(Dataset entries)
____________
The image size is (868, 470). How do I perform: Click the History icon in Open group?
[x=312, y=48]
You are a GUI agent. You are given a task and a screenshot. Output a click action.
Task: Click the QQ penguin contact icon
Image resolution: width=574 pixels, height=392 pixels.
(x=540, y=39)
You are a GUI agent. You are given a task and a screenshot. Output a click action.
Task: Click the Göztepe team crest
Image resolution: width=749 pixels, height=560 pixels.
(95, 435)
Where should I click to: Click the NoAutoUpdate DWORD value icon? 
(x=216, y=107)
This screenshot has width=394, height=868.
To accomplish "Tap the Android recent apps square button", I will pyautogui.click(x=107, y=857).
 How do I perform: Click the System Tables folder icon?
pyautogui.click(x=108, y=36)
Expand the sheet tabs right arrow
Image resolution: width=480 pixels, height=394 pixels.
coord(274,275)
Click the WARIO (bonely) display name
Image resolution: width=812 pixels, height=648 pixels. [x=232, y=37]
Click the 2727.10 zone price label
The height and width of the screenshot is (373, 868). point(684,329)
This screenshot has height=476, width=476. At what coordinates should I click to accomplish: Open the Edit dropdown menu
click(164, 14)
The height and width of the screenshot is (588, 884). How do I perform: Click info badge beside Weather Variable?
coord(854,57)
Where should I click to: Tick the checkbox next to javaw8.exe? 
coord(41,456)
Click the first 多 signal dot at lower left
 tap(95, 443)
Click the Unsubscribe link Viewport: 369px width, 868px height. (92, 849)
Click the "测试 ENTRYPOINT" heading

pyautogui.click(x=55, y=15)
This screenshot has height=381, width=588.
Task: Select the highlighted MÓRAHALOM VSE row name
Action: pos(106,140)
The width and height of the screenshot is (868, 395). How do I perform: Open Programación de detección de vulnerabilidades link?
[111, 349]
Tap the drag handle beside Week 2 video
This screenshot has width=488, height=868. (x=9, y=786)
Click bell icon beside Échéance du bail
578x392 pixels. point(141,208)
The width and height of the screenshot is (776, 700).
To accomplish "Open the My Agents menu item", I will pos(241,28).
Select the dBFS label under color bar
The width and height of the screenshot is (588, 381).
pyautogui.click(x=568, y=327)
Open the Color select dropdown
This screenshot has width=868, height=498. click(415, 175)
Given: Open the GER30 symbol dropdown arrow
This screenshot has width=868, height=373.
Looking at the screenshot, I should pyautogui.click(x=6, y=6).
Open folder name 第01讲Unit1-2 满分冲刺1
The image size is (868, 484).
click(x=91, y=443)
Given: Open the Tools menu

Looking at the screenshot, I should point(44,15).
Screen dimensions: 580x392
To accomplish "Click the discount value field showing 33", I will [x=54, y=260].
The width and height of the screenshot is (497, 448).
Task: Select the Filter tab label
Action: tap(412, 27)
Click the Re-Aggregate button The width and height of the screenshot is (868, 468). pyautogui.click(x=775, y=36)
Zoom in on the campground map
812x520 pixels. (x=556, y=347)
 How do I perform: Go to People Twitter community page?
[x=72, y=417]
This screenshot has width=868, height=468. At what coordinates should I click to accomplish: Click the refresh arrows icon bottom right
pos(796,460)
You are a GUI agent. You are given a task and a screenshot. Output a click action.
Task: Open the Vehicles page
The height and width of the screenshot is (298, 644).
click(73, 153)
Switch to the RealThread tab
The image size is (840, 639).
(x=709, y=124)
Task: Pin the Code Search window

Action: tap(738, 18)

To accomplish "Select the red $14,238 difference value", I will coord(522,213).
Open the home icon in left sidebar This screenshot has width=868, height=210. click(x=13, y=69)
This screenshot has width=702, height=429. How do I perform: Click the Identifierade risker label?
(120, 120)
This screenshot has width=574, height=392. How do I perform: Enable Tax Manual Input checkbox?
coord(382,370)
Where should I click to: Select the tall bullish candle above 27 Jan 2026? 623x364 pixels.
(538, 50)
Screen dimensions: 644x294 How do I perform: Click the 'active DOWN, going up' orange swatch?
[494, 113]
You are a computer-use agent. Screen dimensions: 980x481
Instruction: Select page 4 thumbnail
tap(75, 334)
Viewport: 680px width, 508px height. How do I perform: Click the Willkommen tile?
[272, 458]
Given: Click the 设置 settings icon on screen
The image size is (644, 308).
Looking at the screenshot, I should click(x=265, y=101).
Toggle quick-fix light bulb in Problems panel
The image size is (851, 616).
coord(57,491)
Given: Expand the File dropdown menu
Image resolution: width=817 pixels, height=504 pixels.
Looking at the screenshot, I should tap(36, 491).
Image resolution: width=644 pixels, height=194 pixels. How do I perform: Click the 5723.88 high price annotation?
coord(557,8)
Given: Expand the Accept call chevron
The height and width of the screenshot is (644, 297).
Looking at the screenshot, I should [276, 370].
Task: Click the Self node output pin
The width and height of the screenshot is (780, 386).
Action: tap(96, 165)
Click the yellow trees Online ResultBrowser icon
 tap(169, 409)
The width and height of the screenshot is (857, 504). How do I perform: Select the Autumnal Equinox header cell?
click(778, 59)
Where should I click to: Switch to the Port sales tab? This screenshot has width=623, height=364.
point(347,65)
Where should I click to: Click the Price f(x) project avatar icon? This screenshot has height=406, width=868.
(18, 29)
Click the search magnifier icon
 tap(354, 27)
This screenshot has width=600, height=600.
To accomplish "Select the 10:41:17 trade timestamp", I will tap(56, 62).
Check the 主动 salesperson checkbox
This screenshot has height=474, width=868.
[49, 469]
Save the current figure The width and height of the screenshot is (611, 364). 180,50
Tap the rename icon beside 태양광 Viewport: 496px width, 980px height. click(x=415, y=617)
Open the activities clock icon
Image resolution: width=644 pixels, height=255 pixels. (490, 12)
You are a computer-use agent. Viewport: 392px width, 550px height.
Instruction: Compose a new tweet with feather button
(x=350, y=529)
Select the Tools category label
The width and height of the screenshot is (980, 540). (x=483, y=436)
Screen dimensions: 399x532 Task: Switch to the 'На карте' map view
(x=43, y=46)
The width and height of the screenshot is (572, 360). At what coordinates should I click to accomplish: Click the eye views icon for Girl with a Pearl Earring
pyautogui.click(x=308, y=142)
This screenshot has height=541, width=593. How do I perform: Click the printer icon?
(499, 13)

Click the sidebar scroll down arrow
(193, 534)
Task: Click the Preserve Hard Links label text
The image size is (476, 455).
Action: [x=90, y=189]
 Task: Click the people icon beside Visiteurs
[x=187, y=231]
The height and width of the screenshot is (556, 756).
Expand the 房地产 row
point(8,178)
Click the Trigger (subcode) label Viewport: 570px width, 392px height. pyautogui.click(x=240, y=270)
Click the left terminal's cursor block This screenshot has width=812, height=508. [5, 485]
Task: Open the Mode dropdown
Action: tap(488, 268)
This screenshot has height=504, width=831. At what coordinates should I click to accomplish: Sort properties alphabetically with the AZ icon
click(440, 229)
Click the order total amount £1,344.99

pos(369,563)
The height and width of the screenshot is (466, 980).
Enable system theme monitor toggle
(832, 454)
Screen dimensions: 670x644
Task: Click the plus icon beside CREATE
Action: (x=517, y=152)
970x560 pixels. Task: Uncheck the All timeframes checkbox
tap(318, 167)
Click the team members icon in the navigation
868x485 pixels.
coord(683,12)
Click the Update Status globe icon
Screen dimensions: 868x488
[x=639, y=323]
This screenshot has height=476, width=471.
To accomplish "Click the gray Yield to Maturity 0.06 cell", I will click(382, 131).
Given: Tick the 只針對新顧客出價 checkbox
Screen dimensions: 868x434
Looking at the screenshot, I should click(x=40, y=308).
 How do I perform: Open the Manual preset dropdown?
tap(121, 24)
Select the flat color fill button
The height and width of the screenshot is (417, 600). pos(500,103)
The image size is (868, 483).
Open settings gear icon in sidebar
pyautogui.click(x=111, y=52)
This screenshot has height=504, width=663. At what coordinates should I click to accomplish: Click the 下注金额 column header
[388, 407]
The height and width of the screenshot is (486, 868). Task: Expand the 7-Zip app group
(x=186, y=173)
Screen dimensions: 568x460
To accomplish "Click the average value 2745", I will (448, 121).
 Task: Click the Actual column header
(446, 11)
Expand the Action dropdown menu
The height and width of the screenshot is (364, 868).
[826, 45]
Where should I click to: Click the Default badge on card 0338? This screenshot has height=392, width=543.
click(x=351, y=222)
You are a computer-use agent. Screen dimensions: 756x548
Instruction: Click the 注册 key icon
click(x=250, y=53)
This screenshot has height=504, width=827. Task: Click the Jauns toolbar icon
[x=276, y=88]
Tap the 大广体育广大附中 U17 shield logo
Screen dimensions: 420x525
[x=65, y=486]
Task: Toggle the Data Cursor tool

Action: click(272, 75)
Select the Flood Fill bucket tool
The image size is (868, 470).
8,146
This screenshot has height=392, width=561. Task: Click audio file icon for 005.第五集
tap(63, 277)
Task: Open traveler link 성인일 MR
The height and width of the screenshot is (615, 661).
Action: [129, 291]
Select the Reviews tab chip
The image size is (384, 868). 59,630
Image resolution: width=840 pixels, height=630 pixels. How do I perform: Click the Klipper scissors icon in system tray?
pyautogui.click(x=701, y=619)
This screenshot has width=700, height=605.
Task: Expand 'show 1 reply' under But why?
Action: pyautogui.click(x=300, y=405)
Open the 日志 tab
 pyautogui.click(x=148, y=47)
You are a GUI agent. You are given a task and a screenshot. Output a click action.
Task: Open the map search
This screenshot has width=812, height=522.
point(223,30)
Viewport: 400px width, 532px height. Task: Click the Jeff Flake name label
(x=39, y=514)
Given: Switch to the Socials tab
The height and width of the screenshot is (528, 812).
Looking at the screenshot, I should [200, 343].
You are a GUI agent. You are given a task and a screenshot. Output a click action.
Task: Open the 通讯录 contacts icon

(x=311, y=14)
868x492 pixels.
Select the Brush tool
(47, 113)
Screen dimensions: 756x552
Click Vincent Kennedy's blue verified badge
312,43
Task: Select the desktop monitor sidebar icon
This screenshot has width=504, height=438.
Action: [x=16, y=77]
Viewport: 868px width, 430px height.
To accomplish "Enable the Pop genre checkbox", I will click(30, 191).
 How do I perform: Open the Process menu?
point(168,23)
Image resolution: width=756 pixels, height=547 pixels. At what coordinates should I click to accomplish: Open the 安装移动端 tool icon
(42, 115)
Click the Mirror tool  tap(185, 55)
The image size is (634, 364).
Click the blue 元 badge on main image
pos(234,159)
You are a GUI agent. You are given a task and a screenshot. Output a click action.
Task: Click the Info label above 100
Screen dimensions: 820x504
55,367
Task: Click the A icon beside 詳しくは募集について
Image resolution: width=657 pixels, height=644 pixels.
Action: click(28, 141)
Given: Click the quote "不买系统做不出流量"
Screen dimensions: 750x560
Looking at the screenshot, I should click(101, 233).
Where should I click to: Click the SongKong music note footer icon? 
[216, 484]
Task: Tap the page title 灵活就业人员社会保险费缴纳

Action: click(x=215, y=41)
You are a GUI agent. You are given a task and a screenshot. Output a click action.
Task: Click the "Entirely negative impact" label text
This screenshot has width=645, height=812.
____________
**What needs to be done:** All lines in the records with the string "text" should be copied out.

**Solution to this task:**
Task: Click the Preserve Hard Links label text
Task: Click the "Entirely negative impact" label text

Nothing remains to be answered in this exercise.